1

I am trying to extract data from https://www.realestate.com.au/ First I create my url based on the type of property that I am looking for and then I open the url using selenium webdriver, but the page is blank! Any idea why it happens? Is it because this website doesn't provide web scraping permission? Is there any way to scrape this website?

Here is my code:

from selenium import webdriver
from bs4 import BeautifulSoup
import time

PostCode = "2153"
propertyType = "house"
minBedrooms = "3"
maxBedrooms = "4"
page = "1"

url = "https://www.realestate.com.au/sold/property-{p}-with-{mib}-bedrooms-in-{po}/list-{pa}?maxBeds={mab}&includeSurrounding=false".format(p = propertyType, mib = minBedrooms, po = PostCode, pa = page, mab = maxBedrooms)
print(url)
# url should be "https://www.realestate.com.au/sold/property-house-with-3-bedrooms-in-2153/list-1?maxBeds=4&includeSurrounding=false"
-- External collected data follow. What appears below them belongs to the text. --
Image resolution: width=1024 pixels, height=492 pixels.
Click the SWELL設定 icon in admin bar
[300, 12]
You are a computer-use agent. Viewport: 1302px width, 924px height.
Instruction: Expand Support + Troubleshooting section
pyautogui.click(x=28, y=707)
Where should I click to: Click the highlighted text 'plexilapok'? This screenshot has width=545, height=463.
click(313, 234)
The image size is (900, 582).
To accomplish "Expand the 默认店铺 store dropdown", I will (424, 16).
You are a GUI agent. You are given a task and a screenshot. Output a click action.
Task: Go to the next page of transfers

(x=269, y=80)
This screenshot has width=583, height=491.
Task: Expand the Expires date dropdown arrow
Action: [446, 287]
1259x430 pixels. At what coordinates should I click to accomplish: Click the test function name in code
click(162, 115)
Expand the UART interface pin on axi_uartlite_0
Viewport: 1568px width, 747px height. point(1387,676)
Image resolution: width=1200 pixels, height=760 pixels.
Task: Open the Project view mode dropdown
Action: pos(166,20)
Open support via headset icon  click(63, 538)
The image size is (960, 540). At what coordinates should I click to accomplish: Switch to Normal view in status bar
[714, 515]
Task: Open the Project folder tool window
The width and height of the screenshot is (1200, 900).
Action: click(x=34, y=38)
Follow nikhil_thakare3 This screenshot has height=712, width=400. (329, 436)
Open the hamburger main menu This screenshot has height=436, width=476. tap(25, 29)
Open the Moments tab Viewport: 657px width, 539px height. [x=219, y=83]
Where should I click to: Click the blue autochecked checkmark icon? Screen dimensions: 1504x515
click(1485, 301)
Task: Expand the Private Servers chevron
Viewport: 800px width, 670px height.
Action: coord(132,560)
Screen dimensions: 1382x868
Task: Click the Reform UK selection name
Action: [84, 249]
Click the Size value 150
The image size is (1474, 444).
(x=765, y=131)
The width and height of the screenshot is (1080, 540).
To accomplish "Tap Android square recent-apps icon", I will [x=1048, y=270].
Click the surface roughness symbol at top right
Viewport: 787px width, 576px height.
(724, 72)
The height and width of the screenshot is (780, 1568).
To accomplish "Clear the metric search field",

driver = webdriver.Edge("./msedgedriver.exe") # edit the address to where your driver is located
driver.get(url)
time.sleep(3)

src = driver.page_source
soup = BeautifulSoup(src, 'html.parser')
print(soup)
Iman
  • 11
  • 3
  • `driver.get(url)` this does not show any data in UI ? Also did you try with chrome driver ? – cruisepandey Sep 06 '21 at 06:44
  • Check out [robots.txt](https://www.realestate.com.au/robots.txt), they prohibit automated access to their website – Rustam Garayev Sep 06 '21 at 06:56
  • Thanks @cruisepandey for your response. I don't think different driver solve this issue. As Rustam pointed they strictly prohibits any automated access :( – Iman Sep 06 '21 at 07:09

2 Answers2

0

you are passing the link incorrectly, try it

driver.get("your link")

api - https://selenium-python.readthedocs.io/api.html?highlight=get#:~:text=ef_driver.get(%22http%3A//www.google.co.in/%22)

Vadim
  • 1
  • 1
  • Thanks Vadim, May I know why you think it is incorrect? It still gives me nothing even if I put the link directly into the .get() function. – Iman Sep 06 '21 at 08:10
  • I copy and paste the link directly from browser. – Iman Sep 08 '21 at 01:52
  • here is the link. Please try and let me know how you go https://www.realestate.com.au/sold/property-house-with-3-bedrooms-in-2153%3b/list-1?maxBeds=4&includeSurrounding=false – Iman Sep 08 '21 at 22:15
0

I did try to access realestate.com.au through selenium, and in a different use case through scrapy. I even got the results from scrapy crawling through use of proper user-agent and cookie but after a few days realestate.com.au detects selenium / scrapy and blocks the requests.

Additionally, it it clearly written in their terms & conditions that indexing any content in their website is strictly prohibited.

You can find more information / analysis in these questions:

  1. Chrome browser initiated through ChromeDriver gets detected
  2. selenium isn't loading the page

Bottom line is, you have to surpass their security if you want to scrape the content.

Hamza Tasneem
  • 74
  • 3
  • 12